CoStar News revealed Blackstone had bought the two North West estates from US investor Harbert Management Corporation in the second quarter of last year. It was the biggest industrial deal of the year alongside Blackstone’s £700 million purchase of Industrials REIT in the first quarter.
The Mileway loan is secured against 17 properties covering 4.2 million square feet, predominantly in London, the South East and the Midlands. JLL valued the portfolio at £317.5 million. The properties produce £16.9 million in net rent and have an average lease to break of 5 years and to expiry of 7.3 years. Blackstone plans to spend £22 million of refurbishment capex.

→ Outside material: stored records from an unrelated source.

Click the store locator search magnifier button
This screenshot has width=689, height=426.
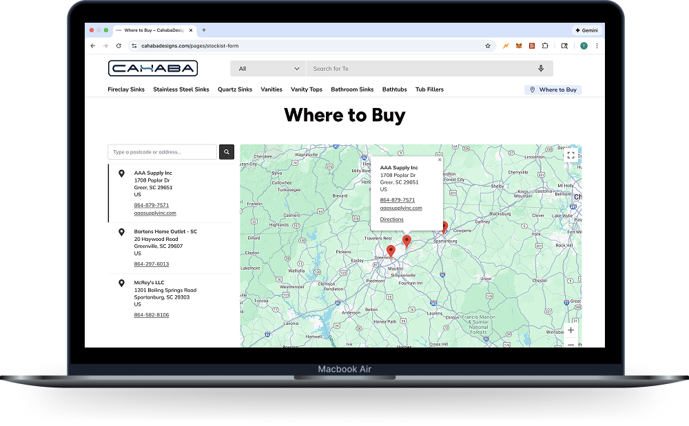point(226,152)
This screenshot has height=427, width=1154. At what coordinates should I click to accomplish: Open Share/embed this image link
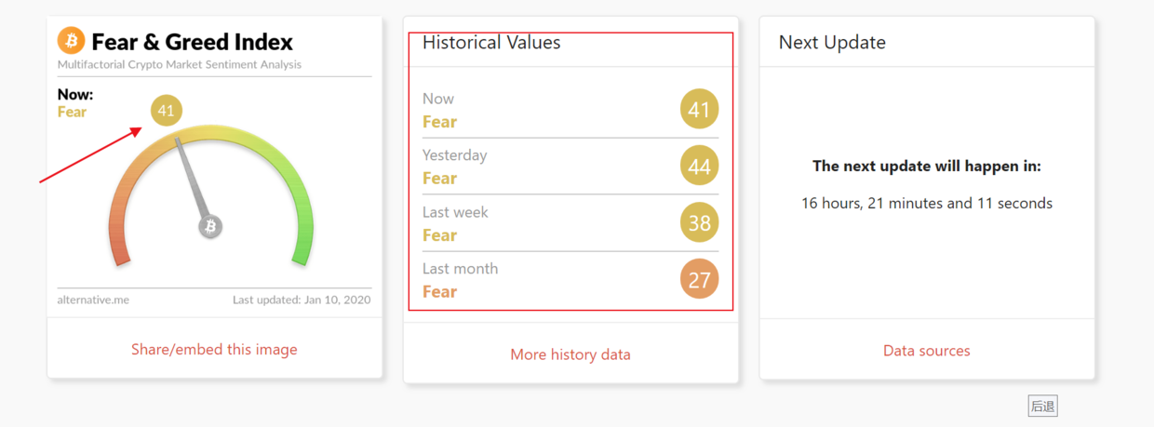click(x=214, y=350)
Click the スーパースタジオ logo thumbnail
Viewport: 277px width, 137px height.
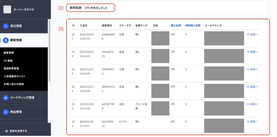click(x=7, y=9)
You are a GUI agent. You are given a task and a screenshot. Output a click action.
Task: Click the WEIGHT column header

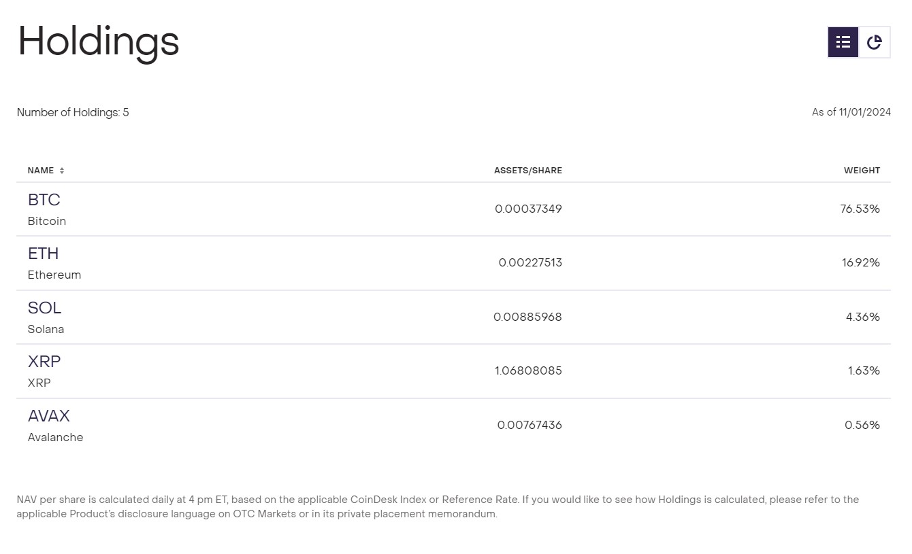click(x=862, y=171)
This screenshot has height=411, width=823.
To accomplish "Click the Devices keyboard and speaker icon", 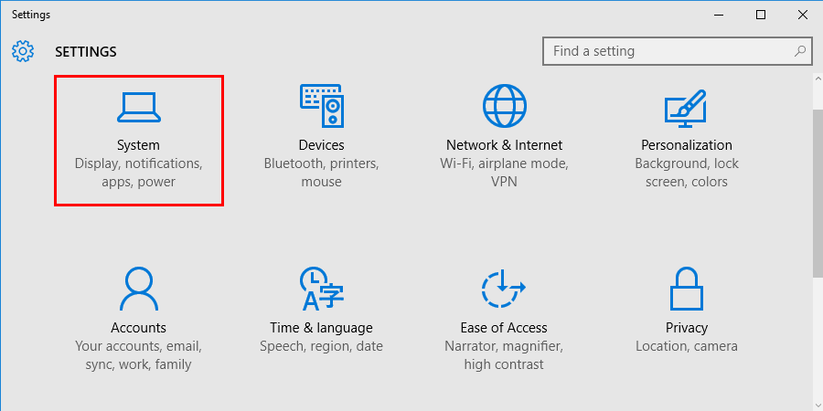I will tap(321, 107).
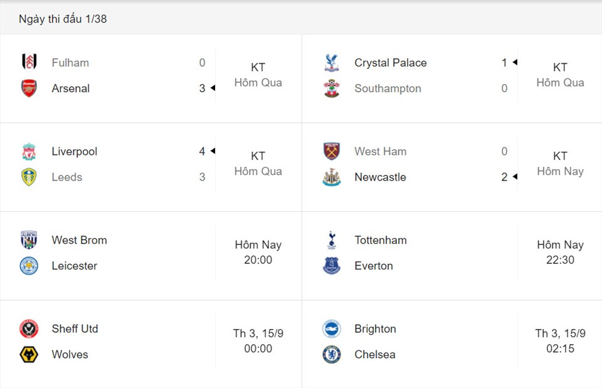Open the Everton team link
The height and width of the screenshot is (388, 602).
click(x=374, y=266)

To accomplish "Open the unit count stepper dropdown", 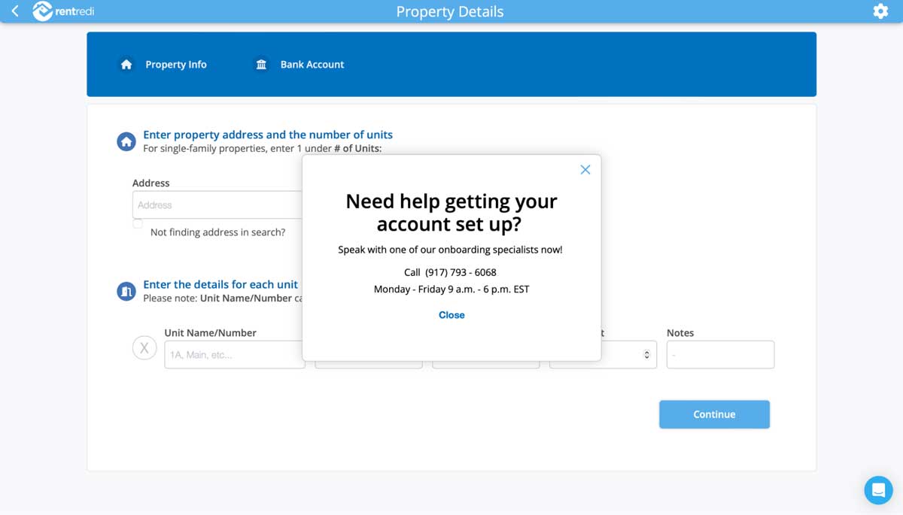I will pyautogui.click(x=648, y=354).
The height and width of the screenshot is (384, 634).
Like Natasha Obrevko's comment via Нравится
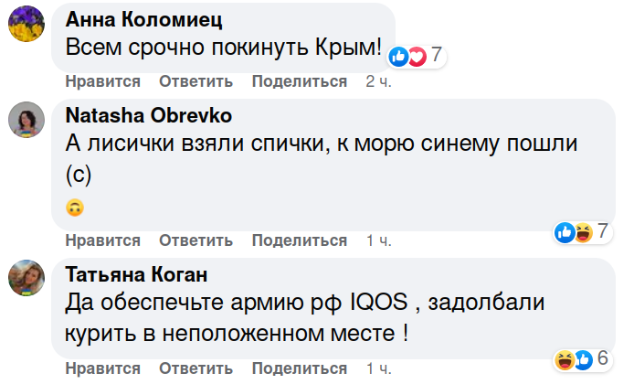tap(102, 240)
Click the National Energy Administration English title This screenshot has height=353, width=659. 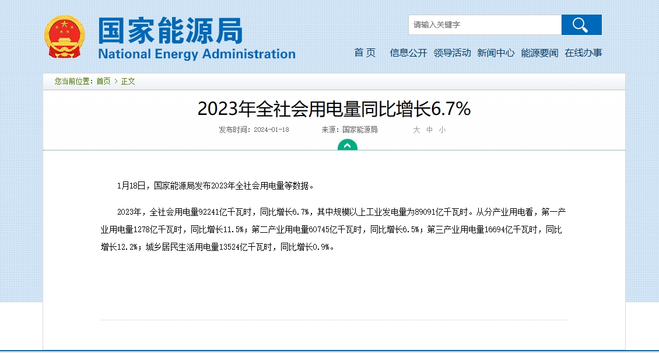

Morningstar DBRS pointed out that the securitised loan represents a relatively high Morningstar DBRS loan-to-value rating of 92.5% but said that this is mitigated by the fact that rents in the Mileway and St Modwen portfolio are 30% and 27% below market rents respectively. Moody’s said the assets were well-located, close to major road networks and population centres, with a highly diversified tenant base. However, it said there were refinancing risks as there is no scheduled amortisation. It also pointed out that the properties are older with weak energy efficiency ratings.
The CMBS has five tranches. The £299 million A notes, rated Aaa by Moody’s, represent the largest part of the notes (55.7%), followed by £61.14 million B notes, £36.6 million C notes, £74.4 million D notes and £55.2 million E notes. Barclays will retain £28.24 million.